→ WHAT YOU WILL DO: Please set down the rows from the one containing "Given: Open the Train menu" through the one containing "Go back using", each repeated word for word.

'''

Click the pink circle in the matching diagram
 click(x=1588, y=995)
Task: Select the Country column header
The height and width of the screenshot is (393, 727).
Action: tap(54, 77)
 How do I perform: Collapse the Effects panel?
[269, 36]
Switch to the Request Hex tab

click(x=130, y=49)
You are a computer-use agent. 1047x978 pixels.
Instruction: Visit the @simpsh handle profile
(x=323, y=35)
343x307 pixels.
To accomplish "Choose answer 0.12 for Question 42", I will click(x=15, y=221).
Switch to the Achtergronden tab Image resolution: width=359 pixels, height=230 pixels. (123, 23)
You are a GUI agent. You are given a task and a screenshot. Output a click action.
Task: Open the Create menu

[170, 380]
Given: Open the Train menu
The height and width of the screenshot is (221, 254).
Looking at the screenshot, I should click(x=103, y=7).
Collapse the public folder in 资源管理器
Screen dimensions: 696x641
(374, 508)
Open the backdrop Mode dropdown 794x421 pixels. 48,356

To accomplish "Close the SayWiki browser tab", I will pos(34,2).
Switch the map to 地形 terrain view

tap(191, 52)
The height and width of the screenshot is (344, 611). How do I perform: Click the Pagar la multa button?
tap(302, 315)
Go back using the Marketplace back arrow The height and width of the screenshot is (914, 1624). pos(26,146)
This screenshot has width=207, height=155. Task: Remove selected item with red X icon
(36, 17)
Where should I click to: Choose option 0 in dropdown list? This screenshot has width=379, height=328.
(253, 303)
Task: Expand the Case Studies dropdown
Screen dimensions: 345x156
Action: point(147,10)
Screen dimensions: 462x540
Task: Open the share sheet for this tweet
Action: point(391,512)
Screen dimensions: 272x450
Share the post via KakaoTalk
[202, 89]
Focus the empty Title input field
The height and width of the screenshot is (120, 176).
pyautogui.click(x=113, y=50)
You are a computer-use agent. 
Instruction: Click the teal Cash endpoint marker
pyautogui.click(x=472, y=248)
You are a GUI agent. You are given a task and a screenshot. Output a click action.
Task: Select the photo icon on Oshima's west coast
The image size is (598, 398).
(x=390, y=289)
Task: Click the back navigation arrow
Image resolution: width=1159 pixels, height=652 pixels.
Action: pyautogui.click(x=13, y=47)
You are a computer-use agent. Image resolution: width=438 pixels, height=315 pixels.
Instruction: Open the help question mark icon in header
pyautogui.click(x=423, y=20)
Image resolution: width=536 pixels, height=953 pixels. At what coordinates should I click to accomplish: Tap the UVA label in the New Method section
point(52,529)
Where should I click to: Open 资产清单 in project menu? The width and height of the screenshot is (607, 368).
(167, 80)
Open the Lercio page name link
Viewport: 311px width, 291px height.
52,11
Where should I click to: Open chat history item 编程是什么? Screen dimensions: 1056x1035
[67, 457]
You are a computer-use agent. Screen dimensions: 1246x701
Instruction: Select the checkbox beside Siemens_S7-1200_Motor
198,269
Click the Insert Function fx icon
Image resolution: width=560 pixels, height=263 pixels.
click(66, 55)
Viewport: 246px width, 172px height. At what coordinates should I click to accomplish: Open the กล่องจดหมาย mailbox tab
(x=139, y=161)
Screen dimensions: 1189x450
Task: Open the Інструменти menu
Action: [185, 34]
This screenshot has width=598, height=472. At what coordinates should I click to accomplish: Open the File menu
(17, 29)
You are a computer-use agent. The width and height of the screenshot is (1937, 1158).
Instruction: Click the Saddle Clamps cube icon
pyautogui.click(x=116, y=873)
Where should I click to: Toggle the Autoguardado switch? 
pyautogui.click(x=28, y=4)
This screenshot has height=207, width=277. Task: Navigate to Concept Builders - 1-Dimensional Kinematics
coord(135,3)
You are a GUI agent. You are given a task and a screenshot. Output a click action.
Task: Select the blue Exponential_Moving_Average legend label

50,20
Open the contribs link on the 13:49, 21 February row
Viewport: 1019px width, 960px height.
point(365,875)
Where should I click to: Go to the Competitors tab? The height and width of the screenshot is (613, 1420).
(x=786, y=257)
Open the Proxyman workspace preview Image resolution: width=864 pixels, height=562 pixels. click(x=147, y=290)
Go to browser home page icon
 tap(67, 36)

'''

→ REPLY TO THE TASK:
Given: Open the Train menu
The height and width of the screenshot is (221, 254).
Looking at the screenshot, I should click(x=103, y=7).
Collapse the public folder in 资源管理器
Screen dimensions: 696x641
(374, 508)
Open the backdrop Mode dropdown 794x421 pixels. 48,356

To accomplish "Close the SayWiki browser tab", I will pos(34,2).
Switch the map to 地形 terrain view

tap(191, 52)
The height and width of the screenshot is (344, 611). How do I perform: Click the Pagar la multa button?
tap(302, 315)
Go back using the Marketplace back arrow The height and width of the screenshot is (914, 1624). pos(26,146)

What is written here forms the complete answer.